Ders almadıkça normalleşemeyiz

Misafirperverlikte üstümüze millet yok. Ay sonuna turistleri ağırlayabilmek uğruna evlerimize kapandık. Tabii, kapanabildiğimiz kadarıyla… Adı tam kapanma ama yasaktan muaf 16 milyon kişi söz konusu. Muaf tutulan, yani çalışmak zorunda olan, sağlığı için endişeli; evinde oturan bunalımda. Ancak her iki grup için de işler düşüşte veya iş yok, dolayısıyla para yok.
Kapanma, yanlış bir karar mıydı? Elbette değil. Tüm bilim insanlarının başından beri önerisi zaten bu yönde. Ancak kapanma kararı alan ülkelere bakıldığında, sosyal devlet dersi verdiklerini görüyoruz.
İngiltere, kapanma döneminde herkesi aşılamak ve her haneye haftalık test kiti yollamak suretiyle semptom göstermeyenleri dahi tespit edecek şekilde bir politika sürdürdü ve başarılı oldu; şimdi kafeler, restoranlar dış mekanla sınırlı olsa da açık, iş yerleri açık, kapalı alanlar harici maske zorunluluğu kalktı. Üstelik kapanma süresince maddi yardımlar yapıldı.

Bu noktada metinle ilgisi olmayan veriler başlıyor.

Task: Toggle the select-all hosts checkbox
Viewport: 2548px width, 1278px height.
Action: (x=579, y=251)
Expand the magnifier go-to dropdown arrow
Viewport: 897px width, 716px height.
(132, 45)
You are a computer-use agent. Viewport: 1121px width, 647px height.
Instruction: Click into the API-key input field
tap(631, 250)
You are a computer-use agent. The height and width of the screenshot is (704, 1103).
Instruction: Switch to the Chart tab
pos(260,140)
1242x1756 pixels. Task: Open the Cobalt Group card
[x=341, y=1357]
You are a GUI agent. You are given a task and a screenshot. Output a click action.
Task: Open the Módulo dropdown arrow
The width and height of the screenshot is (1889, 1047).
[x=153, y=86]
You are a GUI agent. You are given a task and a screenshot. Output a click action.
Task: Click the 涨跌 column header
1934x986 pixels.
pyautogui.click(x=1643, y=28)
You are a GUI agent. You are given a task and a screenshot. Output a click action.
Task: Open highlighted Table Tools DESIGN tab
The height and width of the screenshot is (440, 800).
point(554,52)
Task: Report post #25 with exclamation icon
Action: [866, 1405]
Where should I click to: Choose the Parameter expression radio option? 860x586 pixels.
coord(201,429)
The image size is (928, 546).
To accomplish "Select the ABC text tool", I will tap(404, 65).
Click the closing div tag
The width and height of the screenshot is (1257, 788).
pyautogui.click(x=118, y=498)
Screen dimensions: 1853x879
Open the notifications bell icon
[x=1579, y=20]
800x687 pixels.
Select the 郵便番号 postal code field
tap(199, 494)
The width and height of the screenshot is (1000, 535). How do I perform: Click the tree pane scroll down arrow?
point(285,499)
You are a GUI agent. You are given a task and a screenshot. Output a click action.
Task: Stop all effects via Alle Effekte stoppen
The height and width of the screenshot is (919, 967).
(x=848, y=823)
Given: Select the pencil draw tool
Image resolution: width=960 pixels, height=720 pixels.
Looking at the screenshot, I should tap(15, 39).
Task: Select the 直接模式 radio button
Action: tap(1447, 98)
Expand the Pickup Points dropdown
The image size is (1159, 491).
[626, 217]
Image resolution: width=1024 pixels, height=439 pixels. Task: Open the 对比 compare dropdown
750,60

Hedefler bizde de benzer, ama uygulama farklı.
Zira, özellikle ekonomik yardımlar açısından büyük eksikliklerin yanı sıra, büyük hatalar da inatla sürdürüldü.
Hindistan''da yaşananlardan ders çıkartmak gerek
Hindistan, pandeminin merkez üssü haline gelmiş durumda. Hastanelerde yer yok, insanların sokaklarda nasıl bayıldığına, öldüğüne dair videolar izliyoruz.
Peki, ocak-şubat aylarında virüse karşı sürü bağışıklığı kazanılacağı konuşulan ülke ne oldu da bu hale geldi?
En büyük sebep, şubat ayının sonunda başlayan ve henüz bu ay başında sona eren seçim kampanyası olarak belirtiliyor.
6 Nisan''da Başbakan Modi''nin mitingindeki 800 bin kişi, sosyal mesafe kurallarına uymadan, hatta kiminde maske dahi olmaksızın bir araya gelmişti.
Yani, ilk sebep, lebalep mitingler, kongreler.
İkinci sebep, aşılama olmaması. Hindistan, dünyanın en büyük aşı üreticisi olmasına rağmen, kendi ülke halkının yalnızca yüzde 1''ini aşıladı.
Toplu dinî törenler, cenazeler, dinî festivaller gibi kalabalık dinî toplantılar da Hindistan''daki durumun diğer bir nedeni olarak görülüyor. Ocak ayında pandemi nedeniyle erken sonlandırılmak zorunda kalınan dinî festivalde, birkaç gün için de olsa yüzlerce kişinin bir araya gelmesi, bugünkü vaziyete sebep olarak gösteriliyor.
Başbakan Modi''nin yoksul, ekonomik olarak orta ve alt sınıfta yer alan halkı umursamayan tavırları da diğer bir sebep olarak öne çıkıyor.
Yaşananlar tanıdık geldi, değil mi?
Hataların tekrarlanmaması gerekiyor
Günlerdir AVM''ler, restoranlar, kafeler, kuaförler kapalı. Marketler dahi belli ve dar saat aralıklarında hizmet veriyor. Alkol satışını yasaklamak uğruna, pek çok ürünün satışı da yasaklandı; bunları üreten, satanlar da şimdi çıkmazda. Doğru düzgün bir devlet desteği de yok. ''Bir saat yürüyüş yapayım, kafam dağılsın'' diyenler dışarıda geziyor olsa da aslen -Avrupa''da kapanan ülke örneklerinde olduğu gibi- bizde resmî olarak öyle bir "yürüyüş izni" de yok. Maddi ve manevi, çöküşteyiz.
Kamu kurumlarında izinlerin başlamasıyla bunun özel sektöre de etki edeceği ve çalışma hayatında, dolayısıyla toplu taşımada insan hareketliliğinin, virüs bulaşma ortamının azalacağı umuluyor. Buna göre de yasak eğer uzatılmazsa -ki esnaf böylesine dar boğaza düşmüşken uzatılmayacak gibi görünüyor-; 17 Mayıs''ta normalleşme başlıyor.
Ancak yapılan hatalar tekrarlanmaya devam ettiği ve aşılama seri bir hal almadığı müddetçe, gerçek anlamda normalleşmemiz de buna Avrupalı turisti inandırmamız da mümkün değil.